In the reduction process, the mixed gas of CH ₄ and O ₂ is blown from the bottom of the reduction furnace, wherein the CH ₄ and O ₂ molar ratio is 1:1; the oxygen-enriched air and gas are blown from the top to ensure that the CO released by the reduction is fully burned to ensure that Heat balance in the furnace.
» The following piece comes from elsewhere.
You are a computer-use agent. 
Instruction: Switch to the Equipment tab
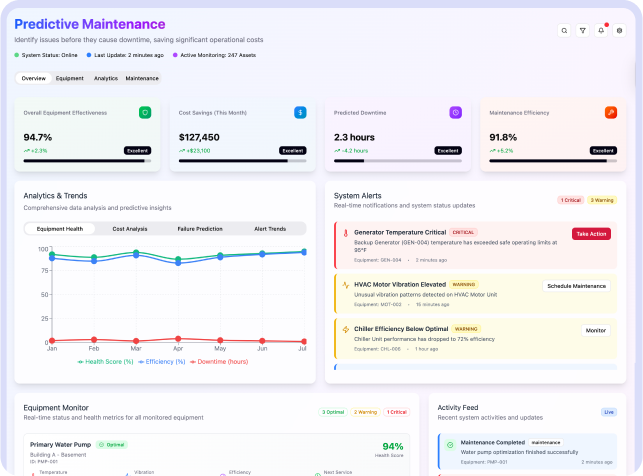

(3) Low-sulfur and low-phosphorus pig iron and molten slag are obtained through bottom-top composite blowing smelting reduction, and the hot reduced slag is used to prepare rock wool products through quenching and tempering, centrifugation and other processes. In the present embodiment, the reduction rate of iron in the high iron red mud is 95.8%, and the yield of sodium oxide recovered in the form of flue gas is 75% at the same time.

Claims

A comprehensive utilization method of bottom-top composite blowing melting reduction high iron red mud, is characterized in that, comprises the following steps:

(1) Mix high iron red mud with reducing agent, slag making agent and fluorite; wherein, the molar ratio of carbon in reducing agent to iron oxide in high iron red mud is (1.5~6.5):1; The ratio of calcium to the sum of the mass of silica and alumina in the high iron red mud is (0.8~1.5):1; the amount of fluorite added is 8%~15% of the amount of calcium oxide;

(2) The mixture is added to the vortex area in the furnace from the vortex feeding port, and is rolled into the molten pool under the vortex formed by mechanical stirring, and the continuous feeding melting reduction treatment is carried out; the reduction process temperature is 1450~1700℃, and the time is 20~ 140min; in the reduction process, the top is sprayed with oxygen-enriched air and fuel gas, and the bottom is sprayed with a mixed gas of reducing gas and oxygen; the mixing ratio of reducing gas and oxygen is CO, H 2 or (CO+H 2 ) and O 2 The molar ratio is (0.2~1.8):1, or the molar ratio of CH4 and O2 in the natural gas (1~2):1;

(3) Low-sulfur and low-phosphorus pig iron and reduced slag are obtained through bottom-top composite blowing melting reduction, and the hot reduced slag is quenched and tempered and centrifuged into fibers to prepare rock wool products.
The comprehensive utilization method of bottom-top composite blowing melting reduction of high-speed iron red mud according to claim 1, characterized in that, in the step (1), the reducing agent is pulverized coal, coke or waste cathode carbon block One or more of the mixtures are mixed in any proportion; the slag-forming agent is the calcium source, which is a mixture of one or more of limestone, slaked lime or calcium carbide slag mixed in any proportion.
The comprehensive utilization method of bottom-top composite blowing melting reduction of high-speed iron red mud according to claim 1, characterized in that, in the step (2), the reducing gas is one of hydrogen, carbon monoxide or natural gas or Several mixed gases in any ratio.
The comprehensive utilization method according to claim 1, wherein the reduction rate of iron in the high iron red mud reaches more than 95%, and the yield of sodium oxide recovered in the form of flue gas simultaneously reaches more than 70%.